Dr. Ideker received Bachelor’s and Master’s degrees from MIT in Electrical Engineering and Computer Science and his Ph.D. from the University of Washington in Molecular Biology under the supervision of Dr. Leroy Hood. He currently serves on the Editorial Boards for Cell, Cell Reports, Molecular Systems Biology, and PLoS Computational Biology and is a Fellow of AAAS and AIMBE. He is a member of the Web of Science Highly Cited Researchers list, reserved each year for the top 1% of scientists by citations.
He was named a Top 10 Innovator by Technology Review and was the recipient of the Overton Prize from the International Society for Computational Biology. His work has been featured in news outlets such as NPR, BBC, New York Times, Scientific American, Smithsonian, Discover, Forbes magazine, Popular Mechanics, and People Magazine.

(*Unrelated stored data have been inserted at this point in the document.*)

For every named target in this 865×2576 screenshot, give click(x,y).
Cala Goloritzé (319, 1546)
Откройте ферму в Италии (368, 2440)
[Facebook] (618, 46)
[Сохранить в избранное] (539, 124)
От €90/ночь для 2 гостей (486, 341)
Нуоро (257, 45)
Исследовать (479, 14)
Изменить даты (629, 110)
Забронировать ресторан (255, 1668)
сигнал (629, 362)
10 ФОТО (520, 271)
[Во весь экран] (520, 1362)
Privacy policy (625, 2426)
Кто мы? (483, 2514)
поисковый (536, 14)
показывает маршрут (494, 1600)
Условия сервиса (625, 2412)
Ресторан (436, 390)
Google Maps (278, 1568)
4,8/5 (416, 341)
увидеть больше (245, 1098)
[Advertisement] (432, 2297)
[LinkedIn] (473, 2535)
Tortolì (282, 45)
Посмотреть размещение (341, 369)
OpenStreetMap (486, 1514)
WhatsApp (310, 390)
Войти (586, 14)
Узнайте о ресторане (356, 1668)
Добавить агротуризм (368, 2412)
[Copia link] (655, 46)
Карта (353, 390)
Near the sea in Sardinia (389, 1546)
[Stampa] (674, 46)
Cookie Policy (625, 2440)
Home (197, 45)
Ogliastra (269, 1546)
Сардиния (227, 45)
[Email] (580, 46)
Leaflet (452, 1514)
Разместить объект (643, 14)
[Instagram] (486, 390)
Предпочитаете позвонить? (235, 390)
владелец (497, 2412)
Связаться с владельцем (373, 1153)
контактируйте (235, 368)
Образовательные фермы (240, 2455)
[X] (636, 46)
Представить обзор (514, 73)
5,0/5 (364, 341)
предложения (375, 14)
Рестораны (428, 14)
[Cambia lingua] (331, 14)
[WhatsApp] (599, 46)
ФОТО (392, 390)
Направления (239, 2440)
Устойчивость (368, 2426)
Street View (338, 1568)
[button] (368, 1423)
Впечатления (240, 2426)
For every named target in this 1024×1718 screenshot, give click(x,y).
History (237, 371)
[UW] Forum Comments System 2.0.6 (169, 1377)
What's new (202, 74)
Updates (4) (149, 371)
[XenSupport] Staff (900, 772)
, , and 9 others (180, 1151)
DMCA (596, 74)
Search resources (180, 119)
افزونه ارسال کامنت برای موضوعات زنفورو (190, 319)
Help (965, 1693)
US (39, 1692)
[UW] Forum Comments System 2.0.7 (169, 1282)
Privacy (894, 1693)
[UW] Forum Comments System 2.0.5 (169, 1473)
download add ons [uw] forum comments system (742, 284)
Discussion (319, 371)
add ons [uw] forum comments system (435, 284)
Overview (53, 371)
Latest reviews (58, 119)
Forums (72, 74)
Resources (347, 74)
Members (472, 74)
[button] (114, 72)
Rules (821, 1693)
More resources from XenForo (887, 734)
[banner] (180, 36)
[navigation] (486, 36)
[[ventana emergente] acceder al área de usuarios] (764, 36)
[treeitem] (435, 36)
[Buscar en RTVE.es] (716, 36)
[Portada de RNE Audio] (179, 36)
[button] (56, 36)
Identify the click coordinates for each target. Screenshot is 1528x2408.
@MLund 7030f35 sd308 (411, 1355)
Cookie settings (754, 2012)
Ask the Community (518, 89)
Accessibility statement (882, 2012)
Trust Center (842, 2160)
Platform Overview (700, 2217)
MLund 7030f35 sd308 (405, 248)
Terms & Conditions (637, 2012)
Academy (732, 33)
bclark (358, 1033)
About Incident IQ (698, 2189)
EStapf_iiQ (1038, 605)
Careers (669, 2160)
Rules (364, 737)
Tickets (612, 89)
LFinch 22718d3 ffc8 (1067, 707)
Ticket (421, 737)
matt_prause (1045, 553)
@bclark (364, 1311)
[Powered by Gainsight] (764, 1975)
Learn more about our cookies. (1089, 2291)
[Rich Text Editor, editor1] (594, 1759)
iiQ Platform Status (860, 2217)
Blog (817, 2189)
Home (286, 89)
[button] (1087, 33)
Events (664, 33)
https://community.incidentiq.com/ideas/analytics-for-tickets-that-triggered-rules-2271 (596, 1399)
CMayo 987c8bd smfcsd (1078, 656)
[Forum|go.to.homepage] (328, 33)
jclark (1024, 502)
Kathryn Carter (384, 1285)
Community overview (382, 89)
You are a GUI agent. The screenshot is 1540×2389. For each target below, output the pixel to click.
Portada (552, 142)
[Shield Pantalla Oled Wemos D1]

The Ideker Laboratory seeks to map the molecular networks governing cancer and neurological disorders and to use these maps in artificially intelligent systems for precision medicine. The laboratory also produces the Cytoscape ecosystem of network analysis tools, which has been cited over 25,000 times.
About Yue Qin
Yue obtained her Bachelor of Science in Bioinformatics at UC San Diego, where she then continued her Ph.D. training in Bioinformatics and Systems Biology program, mentored by Dr. Trey Ideker.
Her research develops machine learning approaches to build structurally descriptive and functionally predictive models for human cells. She was awarded the NCI Predoctoral to Postdoctoral Fellow Transition Award (F99/K00) in 2021.